INSTRUCTIONS TO FOLLOW
Searching the material below, find each line that includes the word "next", and copy it.

====

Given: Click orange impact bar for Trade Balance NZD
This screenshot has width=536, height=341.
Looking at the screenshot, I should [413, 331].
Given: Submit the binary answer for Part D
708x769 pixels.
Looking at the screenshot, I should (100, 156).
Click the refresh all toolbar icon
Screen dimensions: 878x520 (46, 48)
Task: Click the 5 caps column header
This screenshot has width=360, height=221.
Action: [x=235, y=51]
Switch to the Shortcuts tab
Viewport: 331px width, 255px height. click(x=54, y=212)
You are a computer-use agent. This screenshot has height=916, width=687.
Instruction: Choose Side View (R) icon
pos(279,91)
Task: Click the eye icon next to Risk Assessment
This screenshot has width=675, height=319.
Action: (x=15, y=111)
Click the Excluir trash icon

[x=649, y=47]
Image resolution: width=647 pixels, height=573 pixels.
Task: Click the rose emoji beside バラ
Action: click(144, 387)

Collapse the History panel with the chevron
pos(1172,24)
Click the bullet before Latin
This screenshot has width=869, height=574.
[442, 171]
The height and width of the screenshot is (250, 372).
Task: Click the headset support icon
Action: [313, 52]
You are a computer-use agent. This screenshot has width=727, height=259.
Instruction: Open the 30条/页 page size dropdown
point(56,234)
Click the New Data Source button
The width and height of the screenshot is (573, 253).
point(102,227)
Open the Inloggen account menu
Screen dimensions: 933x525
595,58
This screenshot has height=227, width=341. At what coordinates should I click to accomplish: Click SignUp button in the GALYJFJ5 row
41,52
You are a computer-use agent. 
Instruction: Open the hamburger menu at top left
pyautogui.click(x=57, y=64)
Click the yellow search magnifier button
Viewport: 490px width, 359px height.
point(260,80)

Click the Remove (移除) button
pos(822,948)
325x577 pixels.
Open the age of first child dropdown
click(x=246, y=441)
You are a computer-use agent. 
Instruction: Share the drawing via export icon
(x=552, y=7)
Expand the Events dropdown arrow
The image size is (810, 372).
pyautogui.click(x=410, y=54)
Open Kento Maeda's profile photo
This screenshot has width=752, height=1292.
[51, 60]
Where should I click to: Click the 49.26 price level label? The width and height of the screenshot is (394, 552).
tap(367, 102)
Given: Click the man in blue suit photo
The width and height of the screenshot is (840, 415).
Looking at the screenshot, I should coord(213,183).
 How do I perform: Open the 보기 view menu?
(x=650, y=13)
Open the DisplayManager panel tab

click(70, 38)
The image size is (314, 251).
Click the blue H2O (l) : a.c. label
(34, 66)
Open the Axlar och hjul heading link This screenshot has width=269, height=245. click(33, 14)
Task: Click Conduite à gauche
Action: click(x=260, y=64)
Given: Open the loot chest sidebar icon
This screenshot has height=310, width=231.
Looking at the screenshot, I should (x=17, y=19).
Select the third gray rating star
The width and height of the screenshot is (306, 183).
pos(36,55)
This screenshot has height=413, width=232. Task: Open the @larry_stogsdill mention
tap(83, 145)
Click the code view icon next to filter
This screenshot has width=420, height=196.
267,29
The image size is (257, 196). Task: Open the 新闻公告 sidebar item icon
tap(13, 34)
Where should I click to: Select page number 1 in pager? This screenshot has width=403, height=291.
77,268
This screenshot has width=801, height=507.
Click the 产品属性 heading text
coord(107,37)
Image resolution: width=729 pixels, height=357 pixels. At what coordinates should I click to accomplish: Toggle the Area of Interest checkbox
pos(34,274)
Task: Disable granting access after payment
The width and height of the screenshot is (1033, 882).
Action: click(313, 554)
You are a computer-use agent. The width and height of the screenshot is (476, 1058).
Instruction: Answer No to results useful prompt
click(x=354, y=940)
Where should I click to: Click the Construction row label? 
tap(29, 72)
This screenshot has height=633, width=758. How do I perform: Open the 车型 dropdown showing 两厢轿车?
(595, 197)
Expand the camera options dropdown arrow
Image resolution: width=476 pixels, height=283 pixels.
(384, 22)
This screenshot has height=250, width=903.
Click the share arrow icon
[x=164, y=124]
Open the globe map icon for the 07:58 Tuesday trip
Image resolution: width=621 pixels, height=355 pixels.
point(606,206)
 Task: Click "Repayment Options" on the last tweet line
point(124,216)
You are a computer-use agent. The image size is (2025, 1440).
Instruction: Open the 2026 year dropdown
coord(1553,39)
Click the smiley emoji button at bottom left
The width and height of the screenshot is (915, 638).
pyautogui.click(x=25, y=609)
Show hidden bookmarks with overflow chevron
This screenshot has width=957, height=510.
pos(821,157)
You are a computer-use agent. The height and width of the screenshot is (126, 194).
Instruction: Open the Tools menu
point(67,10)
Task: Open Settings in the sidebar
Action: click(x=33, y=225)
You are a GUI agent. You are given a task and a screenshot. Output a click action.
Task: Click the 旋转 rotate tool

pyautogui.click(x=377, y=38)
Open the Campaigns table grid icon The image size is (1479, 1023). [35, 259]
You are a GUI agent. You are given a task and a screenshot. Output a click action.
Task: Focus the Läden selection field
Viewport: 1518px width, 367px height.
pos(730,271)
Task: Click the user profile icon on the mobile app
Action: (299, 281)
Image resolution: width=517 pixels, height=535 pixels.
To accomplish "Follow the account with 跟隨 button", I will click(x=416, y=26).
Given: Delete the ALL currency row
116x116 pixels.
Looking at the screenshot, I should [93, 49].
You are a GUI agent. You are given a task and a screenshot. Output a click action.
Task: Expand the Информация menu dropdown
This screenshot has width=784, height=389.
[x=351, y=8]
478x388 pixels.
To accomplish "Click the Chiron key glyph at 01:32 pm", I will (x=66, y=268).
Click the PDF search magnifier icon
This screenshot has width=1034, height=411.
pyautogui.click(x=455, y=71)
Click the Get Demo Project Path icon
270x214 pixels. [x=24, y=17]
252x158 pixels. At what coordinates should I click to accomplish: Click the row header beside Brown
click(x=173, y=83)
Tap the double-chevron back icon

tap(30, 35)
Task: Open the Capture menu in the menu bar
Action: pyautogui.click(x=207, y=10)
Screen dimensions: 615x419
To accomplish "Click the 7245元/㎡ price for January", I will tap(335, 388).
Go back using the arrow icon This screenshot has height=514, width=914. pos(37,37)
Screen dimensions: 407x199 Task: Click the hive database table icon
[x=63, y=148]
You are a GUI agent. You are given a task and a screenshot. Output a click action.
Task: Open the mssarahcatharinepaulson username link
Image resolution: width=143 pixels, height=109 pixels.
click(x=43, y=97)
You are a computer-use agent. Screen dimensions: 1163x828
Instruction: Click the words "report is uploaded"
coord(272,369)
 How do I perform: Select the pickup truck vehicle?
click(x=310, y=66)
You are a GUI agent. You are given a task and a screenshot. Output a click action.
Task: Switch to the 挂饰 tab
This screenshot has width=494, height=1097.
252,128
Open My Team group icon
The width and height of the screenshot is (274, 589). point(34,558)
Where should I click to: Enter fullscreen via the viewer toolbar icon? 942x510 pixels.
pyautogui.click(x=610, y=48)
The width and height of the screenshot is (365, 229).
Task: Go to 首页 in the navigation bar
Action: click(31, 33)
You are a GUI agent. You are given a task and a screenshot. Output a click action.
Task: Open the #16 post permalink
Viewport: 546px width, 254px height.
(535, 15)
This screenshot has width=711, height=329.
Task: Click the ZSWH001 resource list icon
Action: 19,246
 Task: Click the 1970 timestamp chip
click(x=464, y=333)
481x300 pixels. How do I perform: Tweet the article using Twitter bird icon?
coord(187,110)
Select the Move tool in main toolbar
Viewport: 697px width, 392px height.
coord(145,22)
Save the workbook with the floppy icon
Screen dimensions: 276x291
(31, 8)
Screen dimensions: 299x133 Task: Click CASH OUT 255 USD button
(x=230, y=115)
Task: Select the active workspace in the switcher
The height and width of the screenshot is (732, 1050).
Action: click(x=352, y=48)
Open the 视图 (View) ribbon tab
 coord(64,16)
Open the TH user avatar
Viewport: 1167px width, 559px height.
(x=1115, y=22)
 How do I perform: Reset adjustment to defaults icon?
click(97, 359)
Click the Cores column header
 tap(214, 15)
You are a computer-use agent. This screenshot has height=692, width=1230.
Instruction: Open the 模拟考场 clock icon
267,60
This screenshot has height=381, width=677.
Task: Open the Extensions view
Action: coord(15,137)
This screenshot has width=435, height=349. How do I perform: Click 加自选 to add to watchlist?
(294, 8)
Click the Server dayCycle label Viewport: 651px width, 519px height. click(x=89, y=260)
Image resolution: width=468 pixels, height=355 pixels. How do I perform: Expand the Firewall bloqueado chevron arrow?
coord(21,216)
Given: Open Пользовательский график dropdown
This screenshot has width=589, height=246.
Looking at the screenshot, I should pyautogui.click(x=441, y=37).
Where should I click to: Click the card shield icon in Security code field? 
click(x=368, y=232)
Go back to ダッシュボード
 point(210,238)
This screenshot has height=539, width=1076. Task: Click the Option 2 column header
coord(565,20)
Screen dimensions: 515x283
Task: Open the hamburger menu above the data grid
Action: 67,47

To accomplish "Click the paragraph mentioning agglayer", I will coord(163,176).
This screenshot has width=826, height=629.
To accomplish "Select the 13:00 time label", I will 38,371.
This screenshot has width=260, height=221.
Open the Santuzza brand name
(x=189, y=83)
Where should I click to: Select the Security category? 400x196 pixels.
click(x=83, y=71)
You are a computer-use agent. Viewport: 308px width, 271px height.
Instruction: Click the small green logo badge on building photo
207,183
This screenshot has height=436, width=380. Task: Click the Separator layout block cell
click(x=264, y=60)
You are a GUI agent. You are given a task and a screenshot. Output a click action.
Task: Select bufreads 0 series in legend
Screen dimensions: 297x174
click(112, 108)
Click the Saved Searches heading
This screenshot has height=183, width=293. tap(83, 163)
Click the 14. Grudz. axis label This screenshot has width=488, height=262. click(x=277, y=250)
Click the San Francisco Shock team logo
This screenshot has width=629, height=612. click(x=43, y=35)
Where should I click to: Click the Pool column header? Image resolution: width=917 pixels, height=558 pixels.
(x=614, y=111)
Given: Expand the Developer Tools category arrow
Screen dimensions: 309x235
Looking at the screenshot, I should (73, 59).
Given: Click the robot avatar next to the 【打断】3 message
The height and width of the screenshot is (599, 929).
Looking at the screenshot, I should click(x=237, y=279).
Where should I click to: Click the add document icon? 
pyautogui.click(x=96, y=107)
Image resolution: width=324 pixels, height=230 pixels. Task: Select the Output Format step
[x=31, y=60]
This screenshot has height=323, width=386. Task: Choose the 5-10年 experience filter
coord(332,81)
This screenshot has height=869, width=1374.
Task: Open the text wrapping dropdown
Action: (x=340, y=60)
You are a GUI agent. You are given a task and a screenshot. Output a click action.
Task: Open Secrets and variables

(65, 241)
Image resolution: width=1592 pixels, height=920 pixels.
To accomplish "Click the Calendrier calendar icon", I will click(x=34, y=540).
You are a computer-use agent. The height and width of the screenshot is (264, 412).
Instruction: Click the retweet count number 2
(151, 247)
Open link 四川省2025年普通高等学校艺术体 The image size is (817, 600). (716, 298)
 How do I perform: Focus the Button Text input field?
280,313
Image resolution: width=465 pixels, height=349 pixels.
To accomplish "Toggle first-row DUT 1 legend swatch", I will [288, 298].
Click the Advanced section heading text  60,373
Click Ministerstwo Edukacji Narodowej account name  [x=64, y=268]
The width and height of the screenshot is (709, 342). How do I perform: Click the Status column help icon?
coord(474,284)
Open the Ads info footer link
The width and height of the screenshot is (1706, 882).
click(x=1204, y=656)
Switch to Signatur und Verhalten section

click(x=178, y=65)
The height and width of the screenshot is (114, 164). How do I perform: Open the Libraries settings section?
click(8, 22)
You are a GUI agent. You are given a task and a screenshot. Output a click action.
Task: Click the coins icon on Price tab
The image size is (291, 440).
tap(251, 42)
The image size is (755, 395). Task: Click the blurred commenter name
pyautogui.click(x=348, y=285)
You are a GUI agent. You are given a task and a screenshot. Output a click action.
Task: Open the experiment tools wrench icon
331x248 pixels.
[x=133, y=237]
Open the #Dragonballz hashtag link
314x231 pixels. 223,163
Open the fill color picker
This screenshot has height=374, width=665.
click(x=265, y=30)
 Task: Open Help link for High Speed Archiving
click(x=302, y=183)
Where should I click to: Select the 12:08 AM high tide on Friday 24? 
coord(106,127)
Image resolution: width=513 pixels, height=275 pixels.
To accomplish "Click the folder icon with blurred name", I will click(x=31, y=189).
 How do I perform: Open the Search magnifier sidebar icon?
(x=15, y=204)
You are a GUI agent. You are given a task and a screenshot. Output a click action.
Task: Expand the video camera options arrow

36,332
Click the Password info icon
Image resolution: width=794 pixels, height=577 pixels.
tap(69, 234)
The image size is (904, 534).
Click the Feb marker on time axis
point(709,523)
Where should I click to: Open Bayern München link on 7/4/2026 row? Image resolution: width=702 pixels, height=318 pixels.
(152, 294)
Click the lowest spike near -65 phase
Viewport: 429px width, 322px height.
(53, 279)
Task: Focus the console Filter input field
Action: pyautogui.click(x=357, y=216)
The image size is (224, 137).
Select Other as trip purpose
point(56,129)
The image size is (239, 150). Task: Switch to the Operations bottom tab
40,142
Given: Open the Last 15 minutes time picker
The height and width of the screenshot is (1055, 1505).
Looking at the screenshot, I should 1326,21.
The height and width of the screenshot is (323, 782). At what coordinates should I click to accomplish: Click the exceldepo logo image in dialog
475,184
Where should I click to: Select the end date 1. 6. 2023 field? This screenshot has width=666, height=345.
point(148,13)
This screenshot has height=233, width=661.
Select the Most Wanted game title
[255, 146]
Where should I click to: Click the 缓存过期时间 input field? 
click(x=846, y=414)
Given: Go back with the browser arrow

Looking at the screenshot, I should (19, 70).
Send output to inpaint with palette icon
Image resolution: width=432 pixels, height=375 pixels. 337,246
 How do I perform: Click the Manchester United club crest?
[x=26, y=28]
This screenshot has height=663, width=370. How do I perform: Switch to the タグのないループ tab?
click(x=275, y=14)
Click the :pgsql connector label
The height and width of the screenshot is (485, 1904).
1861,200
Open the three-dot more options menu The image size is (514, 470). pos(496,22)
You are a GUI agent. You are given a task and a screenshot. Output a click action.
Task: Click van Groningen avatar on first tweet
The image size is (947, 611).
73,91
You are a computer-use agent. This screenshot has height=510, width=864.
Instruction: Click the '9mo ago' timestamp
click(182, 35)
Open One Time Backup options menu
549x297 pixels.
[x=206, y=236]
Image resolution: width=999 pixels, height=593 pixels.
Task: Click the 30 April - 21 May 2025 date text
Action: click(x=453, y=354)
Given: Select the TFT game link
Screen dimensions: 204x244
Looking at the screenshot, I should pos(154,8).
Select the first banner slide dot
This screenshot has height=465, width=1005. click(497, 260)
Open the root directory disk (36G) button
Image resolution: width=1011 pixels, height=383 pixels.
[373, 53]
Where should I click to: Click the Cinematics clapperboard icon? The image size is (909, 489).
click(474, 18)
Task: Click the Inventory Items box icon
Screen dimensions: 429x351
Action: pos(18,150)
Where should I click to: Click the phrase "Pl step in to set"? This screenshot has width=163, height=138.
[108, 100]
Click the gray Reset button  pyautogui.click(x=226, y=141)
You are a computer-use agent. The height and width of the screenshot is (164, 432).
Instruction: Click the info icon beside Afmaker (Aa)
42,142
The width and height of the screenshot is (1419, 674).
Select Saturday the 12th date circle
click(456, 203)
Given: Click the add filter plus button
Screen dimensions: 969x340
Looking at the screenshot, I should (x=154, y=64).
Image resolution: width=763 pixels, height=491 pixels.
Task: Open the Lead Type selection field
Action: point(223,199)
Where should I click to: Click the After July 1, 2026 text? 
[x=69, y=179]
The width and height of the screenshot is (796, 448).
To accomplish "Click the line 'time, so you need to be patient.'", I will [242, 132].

====

FINAL ANSWER
Task: Click the eye icon next to Risk Assessment
Click the code view icon next to filter
Given: Click the robot avatar next to the 【打断】3 message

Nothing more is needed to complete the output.